--- AVAILABLE DATA Enclosed Below ---

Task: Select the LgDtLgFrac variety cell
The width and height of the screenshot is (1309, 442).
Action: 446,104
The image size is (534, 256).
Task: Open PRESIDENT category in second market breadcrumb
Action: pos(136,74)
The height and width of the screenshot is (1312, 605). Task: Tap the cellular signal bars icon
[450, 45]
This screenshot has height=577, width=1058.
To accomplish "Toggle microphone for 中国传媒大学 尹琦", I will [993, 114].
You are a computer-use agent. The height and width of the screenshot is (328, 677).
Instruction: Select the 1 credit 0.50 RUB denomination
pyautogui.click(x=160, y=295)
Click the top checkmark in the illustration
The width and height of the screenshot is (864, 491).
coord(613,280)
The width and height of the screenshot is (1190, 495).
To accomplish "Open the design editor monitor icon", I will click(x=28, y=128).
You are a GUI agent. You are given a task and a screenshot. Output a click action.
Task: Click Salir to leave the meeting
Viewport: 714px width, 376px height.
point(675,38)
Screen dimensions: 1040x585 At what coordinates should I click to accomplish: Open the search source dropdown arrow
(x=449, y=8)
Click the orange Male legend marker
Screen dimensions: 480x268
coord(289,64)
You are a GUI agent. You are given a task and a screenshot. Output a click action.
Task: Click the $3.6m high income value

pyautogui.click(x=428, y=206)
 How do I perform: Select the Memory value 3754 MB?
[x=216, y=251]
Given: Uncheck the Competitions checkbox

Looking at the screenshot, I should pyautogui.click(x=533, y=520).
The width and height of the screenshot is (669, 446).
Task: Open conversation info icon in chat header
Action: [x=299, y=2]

--- End of Enclosed AVAILABLE DATA ---

ABOUT THIS TASK:
Print each of the lines above again, unchanged.

TASK OUTPUT:
Task: Select the LgDtLgFrac variety cell
The width and height of the screenshot is (1309, 442).
Action: 446,104
The image size is (534, 256).
Task: Open PRESIDENT category in second market breadcrumb
Action: pos(136,74)
The height and width of the screenshot is (1312, 605). Task: Tap the cellular signal bars icon
[450, 45]
This screenshot has height=577, width=1058.
To accomplish "Toggle microphone for 中国传媒大学 尹琦", I will [993, 114].
You are a computer-use agent. The height and width of the screenshot is (328, 677).
Instruction: Select the 1 credit 0.50 RUB denomination
pyautogui.click(x=160, y=295)
Click the top checkmark in the illustration
The width and height of the screenshot is (864, 491).
coord(613,280)
The width and height of the screenshot is (1190, 495).
To accomplish "Open the design editor monitor icon", I will click(x=28, y=128).
You are a GUI agent. You are given a task and a screenshot. Output a click action.
Task: Click Salir to leave the meeting
Viewport: 714px width, 376px height.
point(675,38)
Screen dimensions: 1040x585 At what coordinates should I click to accomplish: Open the search source dropdown arrow
(x=449, y=8)
Click the orange Male legend marker
Screen dimensions: 480x268
coord(289,64)
You are a GUI agent. You are given a task and a screenshot. Output a click action.
Task: Click the $3.6m high income value

pyautogui.click(x=428, y=206)
 How do I perform: Select the Memory value 3754 MB?
[x=216, y=251]
Given: Uncheck the Competitions checkbox

Looking at the screenshot, I should pyautogui.click(x=533, y=520).
The width and height of the screenshot is (669, 446).
Task: Open conversation info icon in chat header
Action: [x=299, y=2]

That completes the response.